- _DOCUMENTFRAGMENT_
______________________________

Geloven: Dordtse leerregels Hoofdstuk 1 artikel 3 en 4 uitleg
Auteur: ds. W. Pieters
Hoe kom je nu zover om in Christus te geloven? Daar ging het immers over in paragraaf 2 van hoofdstuk I van de Dordtse Leerregels. Daar geven de bijeenvergaderde synodeleden in paragraaf 3 een antwoord op:
'En opdat de mensen tot het geloof worden gebracht, zendt God goedertierenlijk verkondigers van deze zeer blijde boodschap, tot wie Hij wil, en wanneer Hij wil; door wier dienst de mensen geroepen worden tot bekering en het geloof in Christus, de gekruisigde.

______________________________

- _GEGEVEN OPDRACHT A_
Herhaal uit de vermeldingen letterlijk alles vanaf de regel met "Given: Select the 04 Haziran Cuma date cell" tot en met de regel met "Looking at the", en laat daarbij de afbeeldingen weg.

- _AANGELEVERDE VERMELDINGEN_
______________________________

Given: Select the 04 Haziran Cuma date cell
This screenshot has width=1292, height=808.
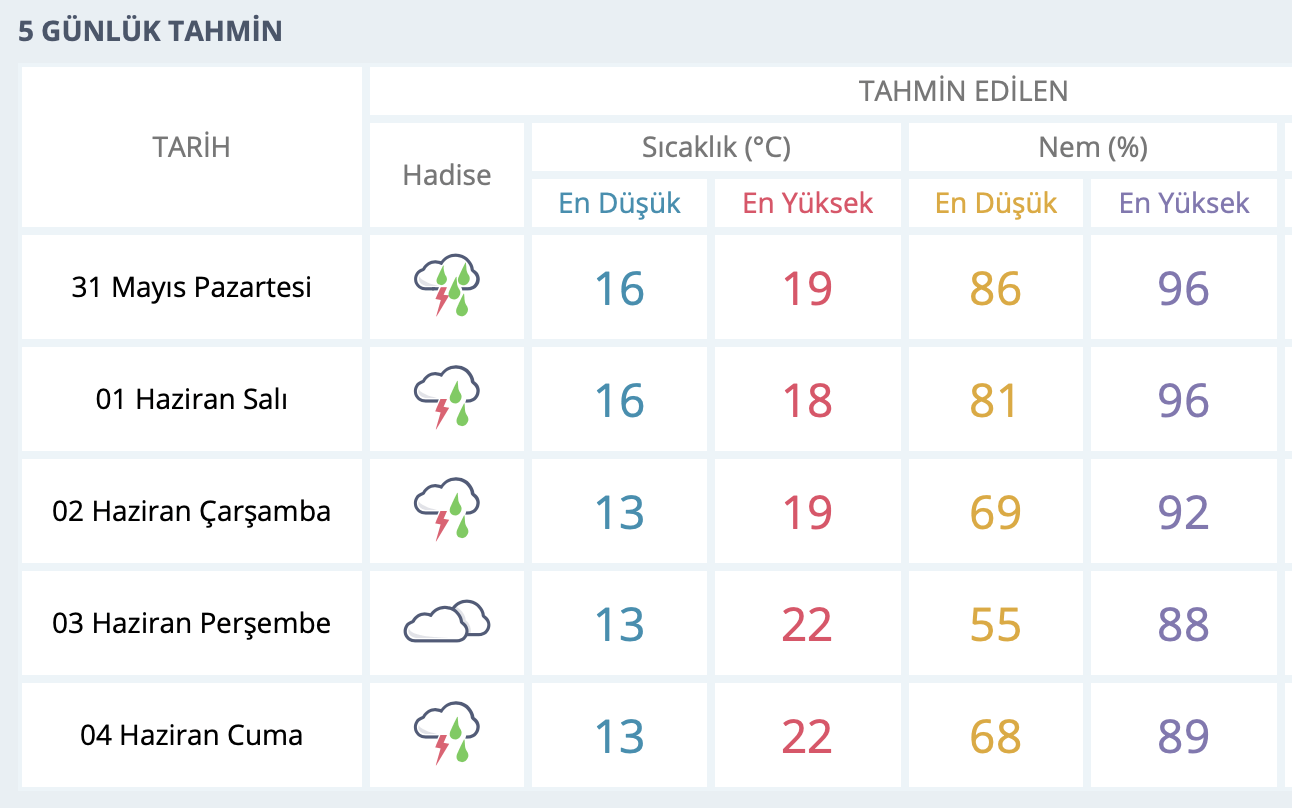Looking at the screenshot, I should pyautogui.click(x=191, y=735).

______________________________

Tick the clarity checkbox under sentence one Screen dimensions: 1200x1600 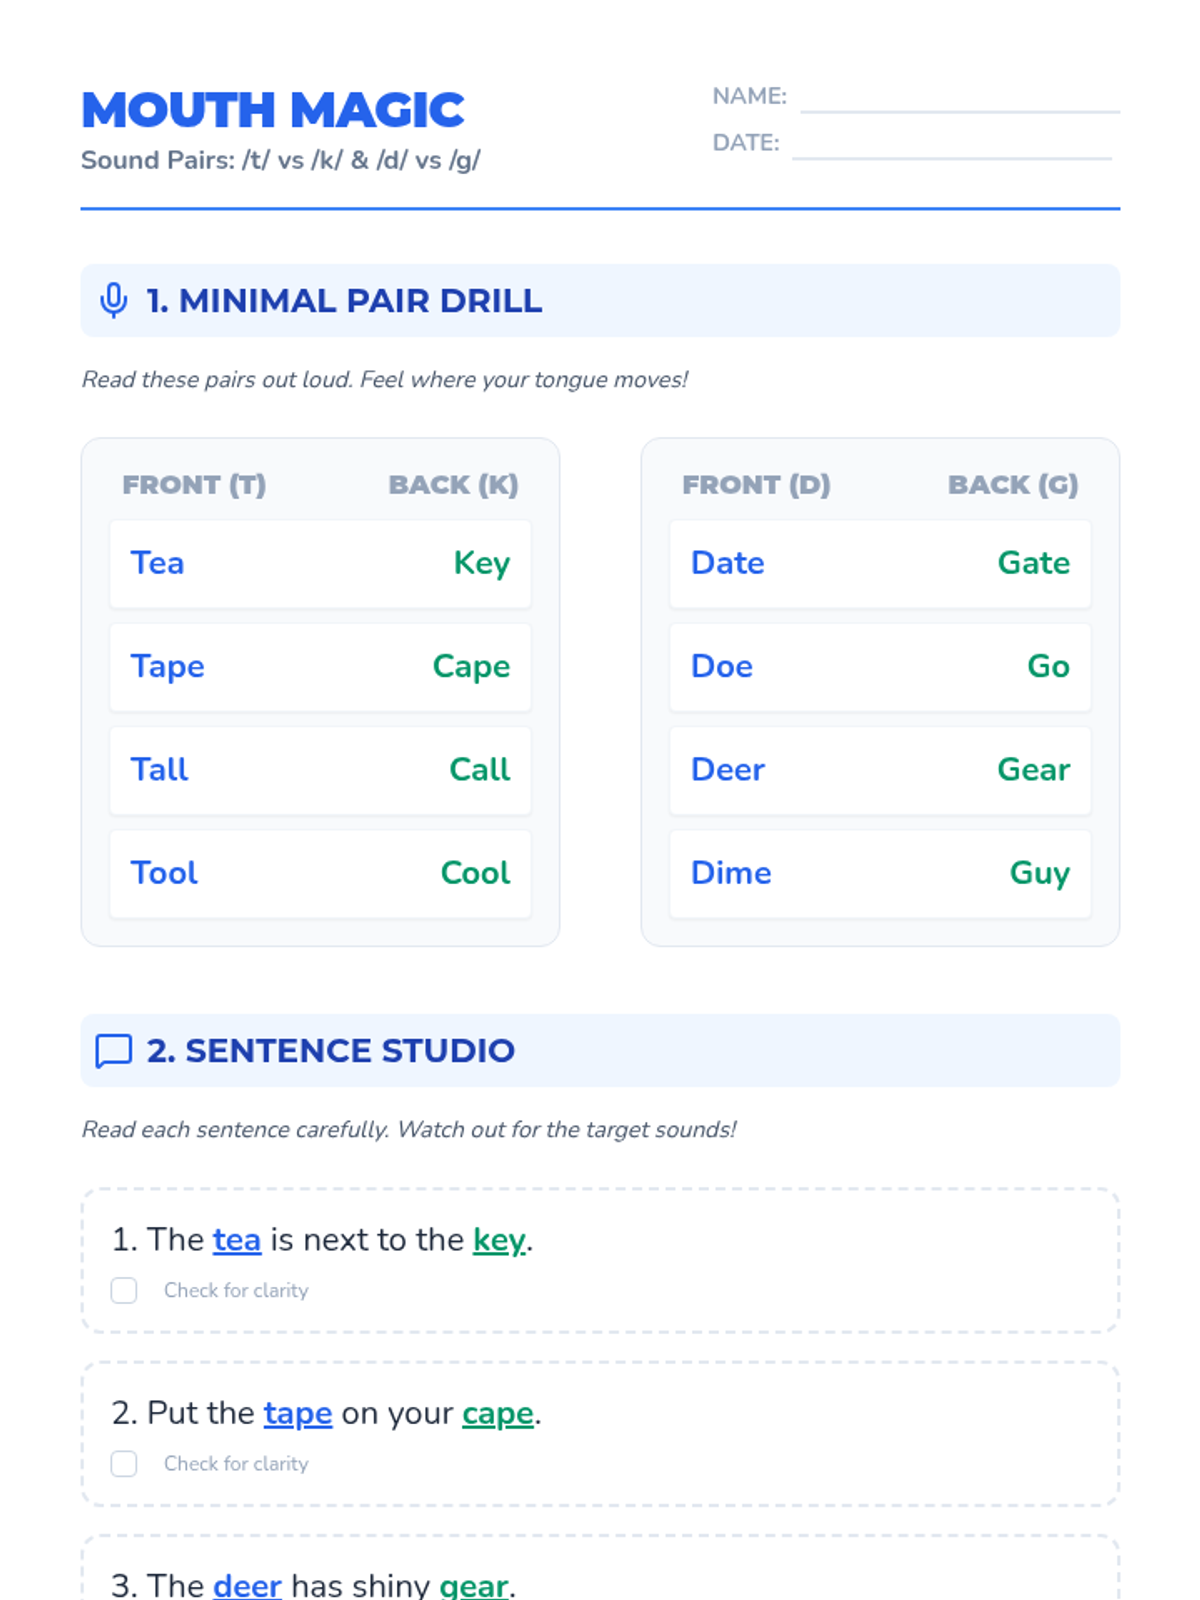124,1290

______________________________

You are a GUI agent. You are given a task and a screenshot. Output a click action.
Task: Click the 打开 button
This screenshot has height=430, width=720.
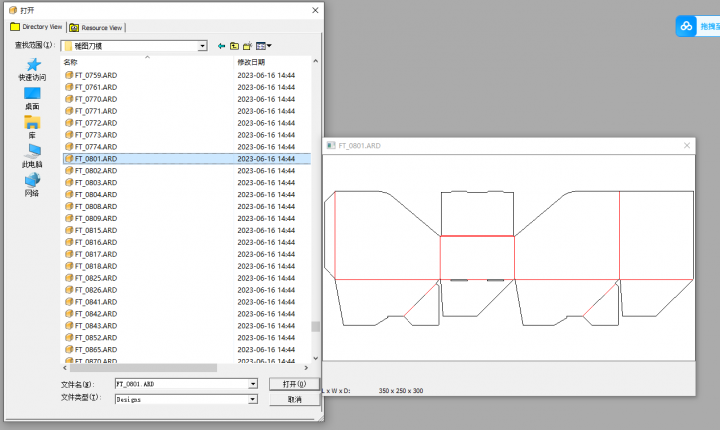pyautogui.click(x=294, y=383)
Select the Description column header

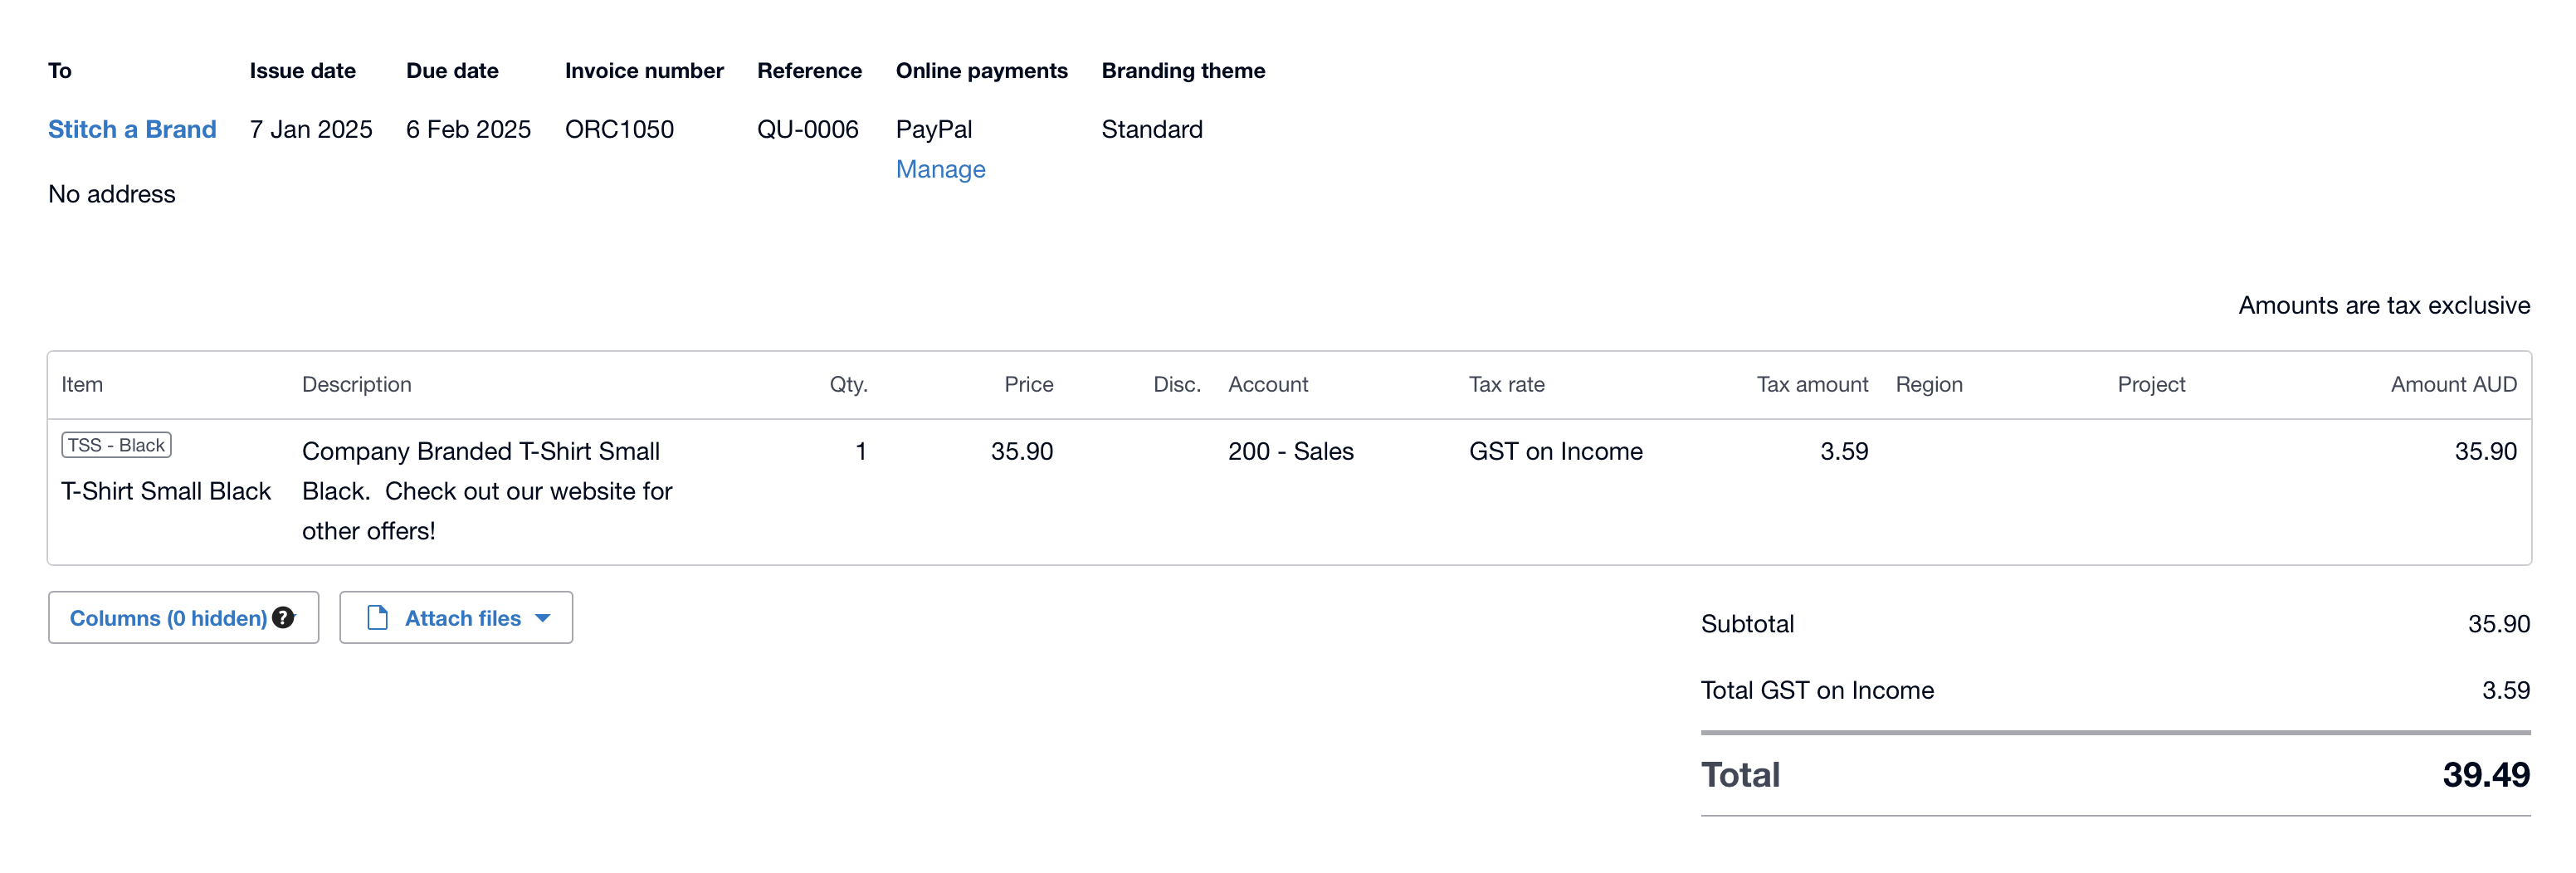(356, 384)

______________________________

- _GEGEVEN OPDRACHT B_
Citeer uit de uitleg over de Dordtse Leerregels woordelijk alles vanaf "Geloven: Dordtse leerregels" tot en met "Christus, de gekruisigde.".

- _VOLLEDIG ANTWOORD A_
Given: Select the 04 Haziran Cuma date cell
This screenshot has width=1292, height=808.
Looking at the screenshot, I should pyautogui.click(x=191, y=735).

- _VOLLEDIG ANTWOORD B_
Geloven: Dordtse leerregels Hoofdstuk 1 artikel 3 en 4 uitleg
Auteur: ds. W. Pieters
Hoe kom je nu zover om in Christus te geloven? Daar ging het immers over in paragraaf 2 van hoofdstuk I van de Dordtse Leerregels. Daar geven de bijeenvergaderde synodeleden in paragraaf 3 een antwoord op:
'En opdat de mensen tot het geloof worden gebracht, zendt God goedertierenlijk verkondigers van deze zeer blijde boodschap, tot wie Hij wil, en wanneer Hij wil; door wier dienst de mensen geroepen worden tot bekering en het geloof in Christus, de gekruisigde.